В столичных городах действовали институты, такие как Ленинградский этнографический музей, Московский метрополитен и ВСХВ, где инсценировались виртуальные путешествия по империи, представленной в метрополии средствами символической архитектуры. С другой стороны, градостроительные правила и отдельные здания систематически экспортировались в провинции и в братские социалистические страны. Относительно СССР можно полагать, что эти сооружения были также местами идентификации граждан с властью и принимались ими. Люди гордились советскими архитектурными достижениями, а их рецепция в братских социалистических странах зависела от местных констелляций власти.
Перенос центра тяжести на имперские или же национально-государственные практики делает релевантными сравнения с колониальными державами типа Франции или Великобритании и заставляет задаваться вопросом об архитектурных границах между центральной нацией и колониальной периферией. Советская архитектура в таких своих проявлениях, как престижные здания, была монологическим заявлением, культурной практикой господства.

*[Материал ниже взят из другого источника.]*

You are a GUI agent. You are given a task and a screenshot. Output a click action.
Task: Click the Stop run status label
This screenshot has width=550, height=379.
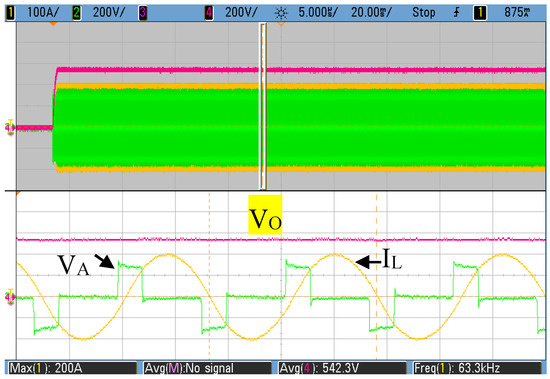coord(424,13)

Москва имела статус образцового города, и генеральный план её реконструкции и развития служил основой для всех последующих генпланов. В этом и после смерти Сталина ничего принципиально не изменилось. Гетеротопии родились из невозможности целостной реализации генеральных планов. ВСХВ как место строительства советского архитектурного дискурса показывает, что четкой границы между дискурсами и практиками не было: дискурсы постоянно создавались практиками. Не было и чёткой границы между строительством и сносом зданий. В архитектуре метанарратив разрушения и созидания наглядно переплетался. Несмотря на эволюцию архитектурных стилей, карьеры архитекторов были поразительно стабильными.[101]

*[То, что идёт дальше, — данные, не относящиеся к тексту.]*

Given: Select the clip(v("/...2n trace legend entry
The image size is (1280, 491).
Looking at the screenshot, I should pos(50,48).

Сталинская архитектура колебалась между art déco, неоклассицизмом, русским барокко и неоготикой, а также национальным фольклором в союзных республиках. Это был коллаж стилей, который останавливал ход времени, соединял прошлое и будущее в настоящем и описывал самого себя как вечный. Архитектура являлась формой власти: наряду с трансформацией национальных стилей в ходе колониального цикла это проявлялось в том, что она одновременно и предлагала возможность идентификации, и запугивала. В экономической обособленности гетеротопий как возвышенных мест самоописания заключена некая “логика иррационального”. Создание сети таких мест, равно как и удаление других мест с карты города, было, по всей видимости, планомерной пространственно-политической стратегией, а не случайностью. Очевидно, эти места должны были символически скреплять воедино все части империи и её “сателлитов”.
Гегемония правил архитектурного планирования не была полной. Это видно по типично советскому контрасту между уличной стороной и задними дворами, даже на центральных магистралях Москвы. В непосредственной близости от власти, в центре столицы империи, город как текст продолжал своё “дикое” развитие вопреки всякой градостроительской грамматике. Даже тщательно стилистически выверенное пространство улицы Горького подвергалось незапланированному и несанкционированному использованию проститутками и представителями молодёжных субкультур.[102] Это особенно ярко высвечивает проблему функциональности церемониальных улиц в повседневной жизни. Контролировать удавалось только гетеротопии – полуутопические модели советского дома-родины – да и то лишь в случае наличия достаточных финансовых ресурсов.